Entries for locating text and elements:

+ + + + + + +

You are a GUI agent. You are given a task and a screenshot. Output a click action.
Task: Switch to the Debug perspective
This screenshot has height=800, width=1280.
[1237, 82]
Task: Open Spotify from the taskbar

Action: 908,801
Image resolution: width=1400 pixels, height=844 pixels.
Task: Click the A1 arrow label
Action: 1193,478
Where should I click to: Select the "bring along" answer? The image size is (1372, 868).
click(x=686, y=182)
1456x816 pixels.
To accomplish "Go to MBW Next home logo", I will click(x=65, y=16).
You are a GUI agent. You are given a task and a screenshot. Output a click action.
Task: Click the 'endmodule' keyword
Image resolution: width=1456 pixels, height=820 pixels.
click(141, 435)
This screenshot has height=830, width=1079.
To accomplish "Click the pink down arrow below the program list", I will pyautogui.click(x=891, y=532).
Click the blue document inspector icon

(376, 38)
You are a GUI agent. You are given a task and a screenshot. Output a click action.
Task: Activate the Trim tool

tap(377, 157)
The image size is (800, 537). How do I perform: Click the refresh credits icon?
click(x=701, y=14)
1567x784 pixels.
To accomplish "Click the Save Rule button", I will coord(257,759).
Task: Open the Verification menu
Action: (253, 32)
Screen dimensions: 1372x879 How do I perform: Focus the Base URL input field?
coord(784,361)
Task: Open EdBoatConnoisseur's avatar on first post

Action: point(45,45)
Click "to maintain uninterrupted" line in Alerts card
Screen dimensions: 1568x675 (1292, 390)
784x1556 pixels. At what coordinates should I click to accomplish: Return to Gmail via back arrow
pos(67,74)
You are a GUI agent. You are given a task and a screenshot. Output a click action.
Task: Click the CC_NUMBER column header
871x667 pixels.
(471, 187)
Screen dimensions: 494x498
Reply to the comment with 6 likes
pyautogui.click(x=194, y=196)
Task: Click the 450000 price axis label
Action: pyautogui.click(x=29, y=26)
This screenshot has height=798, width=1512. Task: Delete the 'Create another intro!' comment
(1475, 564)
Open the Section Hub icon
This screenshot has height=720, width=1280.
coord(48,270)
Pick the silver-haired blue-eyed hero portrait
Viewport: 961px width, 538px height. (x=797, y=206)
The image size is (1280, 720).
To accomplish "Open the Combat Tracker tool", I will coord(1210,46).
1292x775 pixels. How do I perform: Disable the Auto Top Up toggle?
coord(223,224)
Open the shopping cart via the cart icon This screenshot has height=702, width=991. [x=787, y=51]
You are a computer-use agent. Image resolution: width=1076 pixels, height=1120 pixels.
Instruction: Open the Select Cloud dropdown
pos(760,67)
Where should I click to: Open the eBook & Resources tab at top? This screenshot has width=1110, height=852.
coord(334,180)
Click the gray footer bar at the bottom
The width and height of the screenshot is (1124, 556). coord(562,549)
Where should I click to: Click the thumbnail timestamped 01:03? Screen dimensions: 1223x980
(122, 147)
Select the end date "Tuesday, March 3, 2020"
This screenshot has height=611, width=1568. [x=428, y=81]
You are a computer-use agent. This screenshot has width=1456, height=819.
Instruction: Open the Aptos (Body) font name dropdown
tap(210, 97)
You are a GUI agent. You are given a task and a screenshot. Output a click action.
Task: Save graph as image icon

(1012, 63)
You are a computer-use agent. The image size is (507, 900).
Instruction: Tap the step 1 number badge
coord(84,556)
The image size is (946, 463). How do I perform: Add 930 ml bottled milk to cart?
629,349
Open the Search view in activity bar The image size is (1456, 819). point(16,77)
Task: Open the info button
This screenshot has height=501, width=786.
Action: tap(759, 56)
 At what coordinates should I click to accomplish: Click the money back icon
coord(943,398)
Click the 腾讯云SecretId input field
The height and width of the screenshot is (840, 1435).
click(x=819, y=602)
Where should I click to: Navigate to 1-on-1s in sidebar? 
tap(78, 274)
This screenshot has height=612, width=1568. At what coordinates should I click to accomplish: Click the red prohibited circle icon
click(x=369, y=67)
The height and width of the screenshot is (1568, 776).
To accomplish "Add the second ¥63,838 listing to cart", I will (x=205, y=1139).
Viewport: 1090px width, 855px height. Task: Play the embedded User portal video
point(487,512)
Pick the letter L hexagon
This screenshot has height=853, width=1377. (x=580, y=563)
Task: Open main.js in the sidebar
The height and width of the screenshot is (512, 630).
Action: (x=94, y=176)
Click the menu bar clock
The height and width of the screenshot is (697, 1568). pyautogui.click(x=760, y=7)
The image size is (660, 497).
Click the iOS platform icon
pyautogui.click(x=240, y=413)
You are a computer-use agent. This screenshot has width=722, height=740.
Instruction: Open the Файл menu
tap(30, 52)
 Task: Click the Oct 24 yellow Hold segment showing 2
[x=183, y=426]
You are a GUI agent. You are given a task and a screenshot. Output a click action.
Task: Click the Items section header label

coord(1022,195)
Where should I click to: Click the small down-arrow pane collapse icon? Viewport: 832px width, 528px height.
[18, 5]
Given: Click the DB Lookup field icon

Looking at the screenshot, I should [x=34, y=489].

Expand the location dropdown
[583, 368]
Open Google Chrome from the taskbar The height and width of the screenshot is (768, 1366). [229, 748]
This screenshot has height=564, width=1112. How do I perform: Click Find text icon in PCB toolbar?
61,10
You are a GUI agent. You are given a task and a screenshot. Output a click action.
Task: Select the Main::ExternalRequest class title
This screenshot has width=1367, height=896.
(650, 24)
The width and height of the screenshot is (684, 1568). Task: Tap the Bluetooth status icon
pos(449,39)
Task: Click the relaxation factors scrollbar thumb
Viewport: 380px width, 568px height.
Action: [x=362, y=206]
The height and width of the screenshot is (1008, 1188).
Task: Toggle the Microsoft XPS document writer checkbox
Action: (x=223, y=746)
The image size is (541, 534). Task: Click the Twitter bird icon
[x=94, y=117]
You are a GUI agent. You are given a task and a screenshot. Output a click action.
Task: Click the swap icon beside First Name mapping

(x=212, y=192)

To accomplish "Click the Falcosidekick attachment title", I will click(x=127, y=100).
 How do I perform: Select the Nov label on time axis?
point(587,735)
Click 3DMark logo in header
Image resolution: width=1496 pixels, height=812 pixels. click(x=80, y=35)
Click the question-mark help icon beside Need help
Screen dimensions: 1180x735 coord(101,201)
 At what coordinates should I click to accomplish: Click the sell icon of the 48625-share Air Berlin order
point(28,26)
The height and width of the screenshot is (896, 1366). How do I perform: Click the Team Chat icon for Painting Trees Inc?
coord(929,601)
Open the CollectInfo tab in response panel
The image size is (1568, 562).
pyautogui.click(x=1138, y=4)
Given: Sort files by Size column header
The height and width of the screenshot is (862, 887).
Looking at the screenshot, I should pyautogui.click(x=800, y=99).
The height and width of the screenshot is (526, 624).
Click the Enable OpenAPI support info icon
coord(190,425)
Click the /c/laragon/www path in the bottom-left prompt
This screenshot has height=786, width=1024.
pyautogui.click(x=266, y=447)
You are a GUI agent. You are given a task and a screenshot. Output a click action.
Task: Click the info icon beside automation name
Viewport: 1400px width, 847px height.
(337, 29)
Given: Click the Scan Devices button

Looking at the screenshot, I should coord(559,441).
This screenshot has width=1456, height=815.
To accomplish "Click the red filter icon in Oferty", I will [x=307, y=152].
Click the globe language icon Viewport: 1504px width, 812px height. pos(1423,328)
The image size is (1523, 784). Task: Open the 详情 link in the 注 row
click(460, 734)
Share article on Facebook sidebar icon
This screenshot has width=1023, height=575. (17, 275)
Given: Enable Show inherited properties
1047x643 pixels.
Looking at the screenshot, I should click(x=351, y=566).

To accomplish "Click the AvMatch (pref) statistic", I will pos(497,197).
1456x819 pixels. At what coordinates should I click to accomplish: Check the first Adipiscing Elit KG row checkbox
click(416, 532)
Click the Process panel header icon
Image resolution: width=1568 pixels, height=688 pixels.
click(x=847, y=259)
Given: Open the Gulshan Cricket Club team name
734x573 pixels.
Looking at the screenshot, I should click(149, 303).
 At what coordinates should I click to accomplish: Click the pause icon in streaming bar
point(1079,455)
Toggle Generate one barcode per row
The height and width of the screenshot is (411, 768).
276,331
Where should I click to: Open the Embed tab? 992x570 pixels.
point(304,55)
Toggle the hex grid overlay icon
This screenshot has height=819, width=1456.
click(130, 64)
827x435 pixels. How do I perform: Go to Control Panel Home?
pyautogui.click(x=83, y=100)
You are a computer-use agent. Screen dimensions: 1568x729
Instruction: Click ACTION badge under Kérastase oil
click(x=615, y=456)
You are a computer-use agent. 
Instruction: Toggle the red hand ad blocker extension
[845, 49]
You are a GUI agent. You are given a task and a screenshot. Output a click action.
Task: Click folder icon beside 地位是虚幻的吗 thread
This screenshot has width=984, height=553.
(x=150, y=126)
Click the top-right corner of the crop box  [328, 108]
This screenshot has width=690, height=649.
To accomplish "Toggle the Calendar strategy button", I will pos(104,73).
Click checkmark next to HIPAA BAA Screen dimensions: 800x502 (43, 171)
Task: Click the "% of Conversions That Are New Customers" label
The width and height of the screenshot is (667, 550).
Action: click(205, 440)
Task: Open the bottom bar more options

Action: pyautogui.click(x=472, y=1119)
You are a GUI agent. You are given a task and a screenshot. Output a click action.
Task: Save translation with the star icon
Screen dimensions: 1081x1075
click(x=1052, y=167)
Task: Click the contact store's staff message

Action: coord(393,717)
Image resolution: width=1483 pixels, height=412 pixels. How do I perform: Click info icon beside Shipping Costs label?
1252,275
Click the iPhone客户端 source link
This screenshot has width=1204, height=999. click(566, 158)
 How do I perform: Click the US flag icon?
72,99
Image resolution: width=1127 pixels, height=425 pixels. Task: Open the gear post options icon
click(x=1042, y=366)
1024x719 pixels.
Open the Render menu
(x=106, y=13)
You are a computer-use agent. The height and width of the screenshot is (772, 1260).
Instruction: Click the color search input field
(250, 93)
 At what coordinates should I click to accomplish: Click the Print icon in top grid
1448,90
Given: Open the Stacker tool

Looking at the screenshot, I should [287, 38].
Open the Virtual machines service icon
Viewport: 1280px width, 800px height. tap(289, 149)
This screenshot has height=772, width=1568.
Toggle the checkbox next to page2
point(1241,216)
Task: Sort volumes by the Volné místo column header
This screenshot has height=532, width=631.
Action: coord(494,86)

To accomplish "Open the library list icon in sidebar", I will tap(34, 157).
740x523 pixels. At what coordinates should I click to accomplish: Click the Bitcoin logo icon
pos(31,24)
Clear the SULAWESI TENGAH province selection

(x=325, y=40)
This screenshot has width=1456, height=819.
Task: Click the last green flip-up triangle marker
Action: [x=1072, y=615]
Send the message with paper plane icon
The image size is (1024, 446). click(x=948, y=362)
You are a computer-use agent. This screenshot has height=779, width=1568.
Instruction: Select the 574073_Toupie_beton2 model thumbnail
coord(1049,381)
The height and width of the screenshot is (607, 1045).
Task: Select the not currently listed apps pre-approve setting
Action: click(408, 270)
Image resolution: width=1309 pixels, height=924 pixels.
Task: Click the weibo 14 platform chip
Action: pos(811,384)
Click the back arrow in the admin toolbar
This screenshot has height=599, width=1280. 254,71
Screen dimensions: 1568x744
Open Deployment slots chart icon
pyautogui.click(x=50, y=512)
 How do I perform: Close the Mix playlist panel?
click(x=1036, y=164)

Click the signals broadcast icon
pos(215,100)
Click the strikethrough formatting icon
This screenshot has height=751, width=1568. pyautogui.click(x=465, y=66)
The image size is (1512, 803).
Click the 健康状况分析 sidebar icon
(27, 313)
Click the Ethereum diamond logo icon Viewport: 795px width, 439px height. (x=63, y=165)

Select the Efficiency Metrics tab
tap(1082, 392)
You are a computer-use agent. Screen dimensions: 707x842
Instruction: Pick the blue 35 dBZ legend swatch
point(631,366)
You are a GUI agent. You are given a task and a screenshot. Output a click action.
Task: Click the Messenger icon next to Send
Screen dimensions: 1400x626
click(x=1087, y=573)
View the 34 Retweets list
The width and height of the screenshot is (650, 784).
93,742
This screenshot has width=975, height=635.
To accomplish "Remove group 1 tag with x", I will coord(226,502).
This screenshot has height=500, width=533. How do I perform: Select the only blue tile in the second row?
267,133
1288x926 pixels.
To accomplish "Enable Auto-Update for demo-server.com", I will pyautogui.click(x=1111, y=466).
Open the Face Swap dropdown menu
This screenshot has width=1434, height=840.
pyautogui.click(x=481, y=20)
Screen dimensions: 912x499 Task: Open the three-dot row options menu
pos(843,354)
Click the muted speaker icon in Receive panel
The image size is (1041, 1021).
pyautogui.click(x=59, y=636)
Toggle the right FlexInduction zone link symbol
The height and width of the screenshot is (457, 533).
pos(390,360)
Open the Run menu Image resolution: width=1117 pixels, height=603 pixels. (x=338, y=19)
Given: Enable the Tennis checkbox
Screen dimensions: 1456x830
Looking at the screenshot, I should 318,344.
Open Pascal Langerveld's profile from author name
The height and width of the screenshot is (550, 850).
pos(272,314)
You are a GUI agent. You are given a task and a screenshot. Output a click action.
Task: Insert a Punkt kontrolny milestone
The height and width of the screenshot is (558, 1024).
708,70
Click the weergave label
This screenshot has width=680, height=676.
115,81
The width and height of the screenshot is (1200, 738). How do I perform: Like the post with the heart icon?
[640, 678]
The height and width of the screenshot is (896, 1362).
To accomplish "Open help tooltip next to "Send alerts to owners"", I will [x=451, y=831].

+ + + + + + +

Count the lines in the records above that contain the string "toolbar", and reply with that number alone.

2